Task 1. Decide whether each statement below agrees with the abstract on aligning biological strings, answering yes or no and quoting the words of the abstract that decide it. (a) The edit-distance method fails when whole strings are matched. (b) The edit-distance method was designed to handle substrings that have been moved or inverted. (c) Proteins are strings of nucleic acids.
Task 2. Continue the abstract on aligning biological strings from its last sentence.

Document section.
Abstract:
Basic biological information is stored in strings of nucleic acids (DNA, RNA) or amino acids
(proteins). Teasing out the meaning of these strings is a central problem of modern biology. Matching and
aligning strings brings out their shared characteristics. Although string matching is well-understood in the
edit-distance model, biological strings with transpositions and inversions violate this model's assumptions.
We propose a family of heuristics called walking trees to align biologically reasonable strings.
Both edit-distance and walking tree methods can locate specifi c genes within a large string when the
genes' sequences are given. When we attempt to match whole strings, the walking tree matches most
genes, while the edit-distance method fails. We also give examples in which the walking tree matches
substrings even if they have been moved or inverted. The edit-distance method was not designed to
handle these problems. We include an example in which the walking tree "discovered" a gene.

Supplied records.
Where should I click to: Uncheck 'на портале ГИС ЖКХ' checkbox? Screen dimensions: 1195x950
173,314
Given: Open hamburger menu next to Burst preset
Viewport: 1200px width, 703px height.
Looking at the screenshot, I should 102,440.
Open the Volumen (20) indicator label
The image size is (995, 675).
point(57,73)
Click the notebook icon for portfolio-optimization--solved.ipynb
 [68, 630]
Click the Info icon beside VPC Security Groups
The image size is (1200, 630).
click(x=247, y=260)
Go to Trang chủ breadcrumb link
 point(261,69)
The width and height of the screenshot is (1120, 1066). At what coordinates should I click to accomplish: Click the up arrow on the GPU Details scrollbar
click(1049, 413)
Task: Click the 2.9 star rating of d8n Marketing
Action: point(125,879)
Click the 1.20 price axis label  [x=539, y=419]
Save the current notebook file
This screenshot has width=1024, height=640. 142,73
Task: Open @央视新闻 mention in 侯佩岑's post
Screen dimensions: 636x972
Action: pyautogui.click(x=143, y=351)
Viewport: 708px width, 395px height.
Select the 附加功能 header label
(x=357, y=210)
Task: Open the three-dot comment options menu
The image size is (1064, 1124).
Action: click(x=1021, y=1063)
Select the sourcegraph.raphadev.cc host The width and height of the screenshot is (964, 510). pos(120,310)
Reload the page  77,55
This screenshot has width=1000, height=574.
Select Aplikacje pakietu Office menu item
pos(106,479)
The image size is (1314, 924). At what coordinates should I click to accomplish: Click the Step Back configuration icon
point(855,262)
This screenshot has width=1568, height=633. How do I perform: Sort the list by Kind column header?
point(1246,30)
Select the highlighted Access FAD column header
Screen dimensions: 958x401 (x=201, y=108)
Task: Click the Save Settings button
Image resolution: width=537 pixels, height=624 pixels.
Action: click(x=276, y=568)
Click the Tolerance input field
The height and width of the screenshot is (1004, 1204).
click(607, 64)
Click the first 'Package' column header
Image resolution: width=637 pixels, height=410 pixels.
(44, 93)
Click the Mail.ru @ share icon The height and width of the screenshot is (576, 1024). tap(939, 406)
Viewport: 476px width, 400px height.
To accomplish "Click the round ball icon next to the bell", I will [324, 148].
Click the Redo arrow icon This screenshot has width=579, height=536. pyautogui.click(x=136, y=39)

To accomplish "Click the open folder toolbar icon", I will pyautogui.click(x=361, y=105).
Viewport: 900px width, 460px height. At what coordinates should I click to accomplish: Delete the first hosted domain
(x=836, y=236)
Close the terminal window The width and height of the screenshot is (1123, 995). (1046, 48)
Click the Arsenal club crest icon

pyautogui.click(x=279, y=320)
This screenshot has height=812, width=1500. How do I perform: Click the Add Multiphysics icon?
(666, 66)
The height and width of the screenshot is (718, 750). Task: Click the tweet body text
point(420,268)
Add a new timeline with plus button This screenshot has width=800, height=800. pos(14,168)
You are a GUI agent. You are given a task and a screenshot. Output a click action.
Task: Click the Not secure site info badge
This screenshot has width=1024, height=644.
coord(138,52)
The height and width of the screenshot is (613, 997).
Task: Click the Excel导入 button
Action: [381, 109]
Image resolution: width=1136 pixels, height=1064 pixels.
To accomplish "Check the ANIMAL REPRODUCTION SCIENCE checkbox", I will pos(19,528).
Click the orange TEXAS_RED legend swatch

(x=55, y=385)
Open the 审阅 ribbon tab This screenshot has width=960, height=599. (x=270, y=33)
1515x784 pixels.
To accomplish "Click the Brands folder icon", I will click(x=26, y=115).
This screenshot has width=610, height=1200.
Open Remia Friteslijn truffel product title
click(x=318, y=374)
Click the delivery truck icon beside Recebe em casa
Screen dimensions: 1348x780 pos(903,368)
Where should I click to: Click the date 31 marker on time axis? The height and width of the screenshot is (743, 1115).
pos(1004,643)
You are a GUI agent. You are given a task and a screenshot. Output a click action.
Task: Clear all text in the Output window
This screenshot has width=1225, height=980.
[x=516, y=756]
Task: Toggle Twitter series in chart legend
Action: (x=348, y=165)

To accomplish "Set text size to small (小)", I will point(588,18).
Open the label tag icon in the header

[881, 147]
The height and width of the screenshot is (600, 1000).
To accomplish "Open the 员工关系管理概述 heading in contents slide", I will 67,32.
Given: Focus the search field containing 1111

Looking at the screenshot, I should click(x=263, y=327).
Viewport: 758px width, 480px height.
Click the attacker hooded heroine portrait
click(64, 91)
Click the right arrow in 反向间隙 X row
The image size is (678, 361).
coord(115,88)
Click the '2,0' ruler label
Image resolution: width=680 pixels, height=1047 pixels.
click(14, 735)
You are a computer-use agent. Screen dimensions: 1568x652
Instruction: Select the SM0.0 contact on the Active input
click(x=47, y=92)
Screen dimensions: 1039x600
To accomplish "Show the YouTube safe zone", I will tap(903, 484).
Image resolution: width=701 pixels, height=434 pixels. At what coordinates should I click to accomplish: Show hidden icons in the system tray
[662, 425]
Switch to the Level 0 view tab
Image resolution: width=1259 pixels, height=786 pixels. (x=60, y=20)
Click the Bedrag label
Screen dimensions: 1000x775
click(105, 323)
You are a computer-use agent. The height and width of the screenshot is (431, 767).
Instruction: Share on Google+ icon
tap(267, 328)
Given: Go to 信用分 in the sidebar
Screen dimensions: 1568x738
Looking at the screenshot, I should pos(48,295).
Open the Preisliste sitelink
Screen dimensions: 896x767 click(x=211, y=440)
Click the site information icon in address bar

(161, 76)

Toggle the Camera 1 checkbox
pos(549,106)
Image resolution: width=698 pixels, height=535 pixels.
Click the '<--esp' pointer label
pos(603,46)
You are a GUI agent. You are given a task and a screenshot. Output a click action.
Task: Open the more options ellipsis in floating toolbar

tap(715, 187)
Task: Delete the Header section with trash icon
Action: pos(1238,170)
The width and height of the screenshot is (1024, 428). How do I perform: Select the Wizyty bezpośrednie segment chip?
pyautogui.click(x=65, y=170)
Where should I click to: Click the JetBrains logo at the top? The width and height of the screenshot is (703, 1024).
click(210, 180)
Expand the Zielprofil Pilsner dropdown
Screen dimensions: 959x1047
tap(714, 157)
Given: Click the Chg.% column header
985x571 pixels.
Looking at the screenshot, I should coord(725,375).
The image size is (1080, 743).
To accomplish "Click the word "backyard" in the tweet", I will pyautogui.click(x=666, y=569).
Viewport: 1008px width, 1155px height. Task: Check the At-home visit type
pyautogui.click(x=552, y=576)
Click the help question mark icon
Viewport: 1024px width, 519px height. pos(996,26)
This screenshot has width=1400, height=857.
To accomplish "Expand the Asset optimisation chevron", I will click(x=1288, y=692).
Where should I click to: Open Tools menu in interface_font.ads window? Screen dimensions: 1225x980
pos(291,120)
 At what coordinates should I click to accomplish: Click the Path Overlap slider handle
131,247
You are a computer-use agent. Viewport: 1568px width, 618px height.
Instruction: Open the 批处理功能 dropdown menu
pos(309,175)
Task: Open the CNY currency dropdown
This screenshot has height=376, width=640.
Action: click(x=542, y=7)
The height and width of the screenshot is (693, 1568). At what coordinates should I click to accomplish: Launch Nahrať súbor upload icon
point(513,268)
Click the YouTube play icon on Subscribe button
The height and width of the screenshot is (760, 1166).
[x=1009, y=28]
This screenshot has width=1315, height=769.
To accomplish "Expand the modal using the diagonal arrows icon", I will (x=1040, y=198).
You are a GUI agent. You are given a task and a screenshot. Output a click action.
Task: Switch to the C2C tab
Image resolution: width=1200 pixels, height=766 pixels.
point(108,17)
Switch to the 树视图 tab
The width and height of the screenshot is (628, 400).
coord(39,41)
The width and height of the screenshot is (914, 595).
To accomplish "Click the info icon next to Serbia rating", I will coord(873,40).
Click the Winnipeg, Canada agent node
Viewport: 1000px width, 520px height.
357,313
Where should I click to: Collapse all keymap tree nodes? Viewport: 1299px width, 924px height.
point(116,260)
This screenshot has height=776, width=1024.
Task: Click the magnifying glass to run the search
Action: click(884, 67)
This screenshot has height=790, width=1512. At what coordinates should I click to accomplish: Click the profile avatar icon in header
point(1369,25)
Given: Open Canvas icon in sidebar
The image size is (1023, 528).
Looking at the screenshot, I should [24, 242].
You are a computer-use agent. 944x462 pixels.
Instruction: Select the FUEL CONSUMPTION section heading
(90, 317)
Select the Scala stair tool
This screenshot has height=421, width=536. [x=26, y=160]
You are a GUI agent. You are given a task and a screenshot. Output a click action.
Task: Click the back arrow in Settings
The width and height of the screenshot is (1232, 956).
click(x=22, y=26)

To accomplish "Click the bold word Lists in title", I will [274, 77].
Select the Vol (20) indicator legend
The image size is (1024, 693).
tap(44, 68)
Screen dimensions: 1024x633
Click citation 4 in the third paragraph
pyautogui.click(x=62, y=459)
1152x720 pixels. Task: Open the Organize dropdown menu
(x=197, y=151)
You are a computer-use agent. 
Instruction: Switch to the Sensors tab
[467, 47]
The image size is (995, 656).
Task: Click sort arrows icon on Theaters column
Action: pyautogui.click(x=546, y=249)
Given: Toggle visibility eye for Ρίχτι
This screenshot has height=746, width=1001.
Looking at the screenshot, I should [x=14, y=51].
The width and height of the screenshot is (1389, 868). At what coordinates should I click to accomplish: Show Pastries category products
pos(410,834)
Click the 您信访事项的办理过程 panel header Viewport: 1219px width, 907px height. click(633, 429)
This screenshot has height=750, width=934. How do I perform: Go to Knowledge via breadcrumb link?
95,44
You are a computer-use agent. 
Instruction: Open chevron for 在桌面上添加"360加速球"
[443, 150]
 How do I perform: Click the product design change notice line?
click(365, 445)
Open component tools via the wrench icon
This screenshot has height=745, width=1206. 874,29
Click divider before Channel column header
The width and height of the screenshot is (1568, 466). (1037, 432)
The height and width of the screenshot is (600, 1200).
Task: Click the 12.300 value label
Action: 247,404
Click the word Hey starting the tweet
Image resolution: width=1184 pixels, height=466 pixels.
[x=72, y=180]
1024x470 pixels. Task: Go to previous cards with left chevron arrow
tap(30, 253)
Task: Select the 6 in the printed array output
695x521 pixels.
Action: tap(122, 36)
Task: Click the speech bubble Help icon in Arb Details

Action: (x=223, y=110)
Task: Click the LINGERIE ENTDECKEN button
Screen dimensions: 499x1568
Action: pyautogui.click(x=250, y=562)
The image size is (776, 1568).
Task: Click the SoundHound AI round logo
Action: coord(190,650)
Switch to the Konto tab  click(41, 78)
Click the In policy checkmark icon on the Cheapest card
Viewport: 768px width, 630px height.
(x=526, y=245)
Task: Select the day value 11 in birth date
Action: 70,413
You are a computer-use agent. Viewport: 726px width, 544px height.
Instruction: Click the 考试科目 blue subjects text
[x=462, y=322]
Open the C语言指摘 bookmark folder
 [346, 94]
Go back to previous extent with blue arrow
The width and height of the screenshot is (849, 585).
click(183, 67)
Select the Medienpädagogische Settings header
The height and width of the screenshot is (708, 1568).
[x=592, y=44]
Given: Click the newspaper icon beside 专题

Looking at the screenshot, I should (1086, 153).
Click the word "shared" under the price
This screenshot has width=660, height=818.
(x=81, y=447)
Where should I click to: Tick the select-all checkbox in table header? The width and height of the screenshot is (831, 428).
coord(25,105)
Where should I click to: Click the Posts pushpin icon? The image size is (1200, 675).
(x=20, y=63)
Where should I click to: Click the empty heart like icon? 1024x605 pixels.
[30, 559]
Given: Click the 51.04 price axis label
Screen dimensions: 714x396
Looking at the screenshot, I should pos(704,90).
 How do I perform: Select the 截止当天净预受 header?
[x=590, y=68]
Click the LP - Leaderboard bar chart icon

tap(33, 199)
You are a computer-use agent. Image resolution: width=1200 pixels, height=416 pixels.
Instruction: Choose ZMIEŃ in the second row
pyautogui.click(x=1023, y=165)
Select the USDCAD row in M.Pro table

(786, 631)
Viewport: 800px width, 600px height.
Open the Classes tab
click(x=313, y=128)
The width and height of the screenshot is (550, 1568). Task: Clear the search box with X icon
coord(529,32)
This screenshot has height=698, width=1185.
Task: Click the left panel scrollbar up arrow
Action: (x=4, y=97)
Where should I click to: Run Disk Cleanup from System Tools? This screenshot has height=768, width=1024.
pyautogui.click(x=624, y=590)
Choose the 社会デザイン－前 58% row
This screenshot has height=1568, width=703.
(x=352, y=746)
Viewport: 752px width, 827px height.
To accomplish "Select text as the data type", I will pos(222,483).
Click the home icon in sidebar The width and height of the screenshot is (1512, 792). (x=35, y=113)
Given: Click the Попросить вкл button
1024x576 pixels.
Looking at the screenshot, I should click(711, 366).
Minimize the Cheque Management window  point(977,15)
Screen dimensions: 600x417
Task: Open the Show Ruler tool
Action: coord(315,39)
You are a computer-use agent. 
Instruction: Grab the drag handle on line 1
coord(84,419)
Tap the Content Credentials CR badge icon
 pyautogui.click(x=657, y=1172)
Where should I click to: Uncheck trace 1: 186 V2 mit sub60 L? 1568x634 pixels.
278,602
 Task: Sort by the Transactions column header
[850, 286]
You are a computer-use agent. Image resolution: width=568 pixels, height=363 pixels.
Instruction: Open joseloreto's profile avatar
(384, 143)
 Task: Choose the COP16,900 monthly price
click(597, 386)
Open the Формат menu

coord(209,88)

Answer box 1.
(a) Yes: "When we attempt to match whole strings, the walking tree matches most genes, while the edit-distance method fails."
(b) No: "The edit-distance method was not designed to handle these problems."
(c) No: "Basic biological information is stored in strings of nucleic acids (DNA, RNA) or amino acids (proteins)."

Answer box 2.
Calculating scores for whole genome matches gives a method for approximating evolutionary distance.
We show two evolutionary trees for the picornaviruses which were computed by the walking tree heuristic.
Both of these trees show great similarity to previously constructed trees. The point of this demonstration
is that WHOLE genomes can be matched and distances calculated. The first tree was created on a Sequent
parallel computer and demonstrates that the walking tree heuristic can be effeciently parallelized. The
second tree was created using a network of work stations and demonstrates that there is suffient parallelism
in the phylogenetic tree calculation that the sequential walking tree can be used effectively on a network.